● **Source material**
__________________________________________________

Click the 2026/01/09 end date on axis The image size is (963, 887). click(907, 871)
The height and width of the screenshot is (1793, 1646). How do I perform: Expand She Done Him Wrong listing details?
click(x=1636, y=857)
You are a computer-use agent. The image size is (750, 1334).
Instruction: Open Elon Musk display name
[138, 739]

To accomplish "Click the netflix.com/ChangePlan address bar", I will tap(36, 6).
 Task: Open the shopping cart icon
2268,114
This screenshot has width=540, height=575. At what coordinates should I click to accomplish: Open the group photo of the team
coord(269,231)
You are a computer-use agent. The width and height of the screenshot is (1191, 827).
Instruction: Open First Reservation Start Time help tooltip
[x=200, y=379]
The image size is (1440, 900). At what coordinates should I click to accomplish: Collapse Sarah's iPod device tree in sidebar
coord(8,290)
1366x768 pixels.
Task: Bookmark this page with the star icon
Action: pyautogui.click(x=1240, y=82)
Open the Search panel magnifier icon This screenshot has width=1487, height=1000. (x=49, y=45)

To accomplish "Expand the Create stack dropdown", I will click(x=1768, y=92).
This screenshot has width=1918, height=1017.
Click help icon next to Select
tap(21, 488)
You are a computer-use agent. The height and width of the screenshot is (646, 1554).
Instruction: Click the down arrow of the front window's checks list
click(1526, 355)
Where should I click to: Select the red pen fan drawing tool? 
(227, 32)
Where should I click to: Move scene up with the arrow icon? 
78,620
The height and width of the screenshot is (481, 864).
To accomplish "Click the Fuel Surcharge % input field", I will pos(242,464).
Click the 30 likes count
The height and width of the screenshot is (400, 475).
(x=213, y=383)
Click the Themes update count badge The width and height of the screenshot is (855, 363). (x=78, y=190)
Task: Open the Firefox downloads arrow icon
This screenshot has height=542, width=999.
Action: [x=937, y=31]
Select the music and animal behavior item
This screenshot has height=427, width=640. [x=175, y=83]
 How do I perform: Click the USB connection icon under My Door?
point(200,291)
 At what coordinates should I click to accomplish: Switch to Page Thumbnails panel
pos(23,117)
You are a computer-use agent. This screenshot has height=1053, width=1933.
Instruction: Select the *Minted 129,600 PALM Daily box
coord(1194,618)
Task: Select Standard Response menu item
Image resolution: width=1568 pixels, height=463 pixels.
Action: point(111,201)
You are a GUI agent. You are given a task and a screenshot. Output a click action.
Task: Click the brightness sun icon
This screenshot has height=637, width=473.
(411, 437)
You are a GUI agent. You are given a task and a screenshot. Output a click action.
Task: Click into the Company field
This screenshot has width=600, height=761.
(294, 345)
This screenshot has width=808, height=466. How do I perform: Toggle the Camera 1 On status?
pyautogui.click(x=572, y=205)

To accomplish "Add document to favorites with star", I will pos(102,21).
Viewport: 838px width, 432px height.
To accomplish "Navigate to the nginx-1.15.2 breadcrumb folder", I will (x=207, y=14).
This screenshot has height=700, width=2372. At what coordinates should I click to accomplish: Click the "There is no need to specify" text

__________________________________________________

● **What the exercise asks**
The full set of entries should be transcribed exactly.

● **Response below**
Click the 2026/01/09 end date on axis The image size is (963, 887). click(907, 871)
The height and width of the screenshot is (1793, 1646). How do I perform: Expand She Done Him Wrong listing details?
click(x=1636, y=857)
You are a computer-use agent. The image size is (750, 1334).
Instruction: Open Elon Musk display name
[138, 739]

To accomplish "Click the netflix.com/ChangePlan address bar", I will tap(36, 6).
 Task: Open the shopping cart icon
2268,114
This screenshot has width=540, height=575. At what coordinates should I click to accomplish: Open the group photo of the team
coord(269,231)
You are a computer-use agent. The width and height of the screenshot is (1191, 827).
Instruction: Open First Reservation Start Time help tooltip
[x=200, y=379]
The image size is (1440, 900). At what coordinates should I click to accomplish: Collapse Sarah's iPod device tree in sidebar
coord(8,290)
1366x768 pixels.
Task: Bookmark this page with the star icon
Action: pyautogui.click(x=1240, y=82)
Open the Search panel magnifier icon This screenshot has width=1487, height=1000. (x=49, y=45)

To accomplish "Expand the Create stack dropdown", I will click(x=1768, y=92).
This screenshot has width=1918, height=1017.
Click help icon next to Select
tap(21, 488)
You are a computer-use agent. The height and width of the screenshot is (646, 1554).
Instruction: Click the down arrow of the front window's checks list
click(1526, 355)
Where should I click to: Select the red pen fan drawing tool? 
(227, 32)
Where should I click to: Move scene up with the arrow icon? 
78,620
The height and width of the screenshot is (481, 864).
To accomplish "Click the Fuel Surcharge % input field", I will pos(242,464).
Click the 30 likes count
The height and width of the screenshot is (400, 475).
(x=213, y=383)
Click the Themes update count badge The width and height of the screenshot is (855, 363). (x=78, y=190)
Task: Open the Firefox downloads arrow icon
This screenshot has height=542, width=999.
Action: [x=937, y=31]
Select the music and animal behavior item
This screenshot has height=427, width=640. [x=175, y=83]
 How do I perform: Click the USB connection icon under My Door?
point(200,291)
 At what coordinates should I click to accomplish: Switch to Page Thumbnails panel
pos(23,117)
You are a computer-use agent. This screenshot has height=1053, width=1933.
Instruction: Select the *Minted 129,600 PALM Daily box
coord(1194,618)
Task: Select Standard Response menu item
Image resolution: width=1568 pixels, height=463 pixels.
Action: point(111,201)
You are a GUI agent. You are given a task and a screenshot. Output a click action.
Task: Click the brightness sun icon
This screenshot has height=637, width=473.
(411, 437)
You are a GUI agent. You are given a task and a screenshot. Output a click action.
Task: Click into the Company field
This screenshot has width=600, height=761.
(294, 345)
This screenshot has width=808, height=466. How do I perform: Toggle the Camera 1 On status?
pyautogui.click(x=572, y=205)

To accomplish "Add document to favorites with star", I will pos(102,21).
Viewport: 838px width, 432px height.
To accomplish "Navigate to the nginx-1.15.2 breadcrumb folder", I will (x=207, y=14).
This screenshot has height=700, width=2372. At what coordinates should I click to accomplish: Click the "There is no need to specify" text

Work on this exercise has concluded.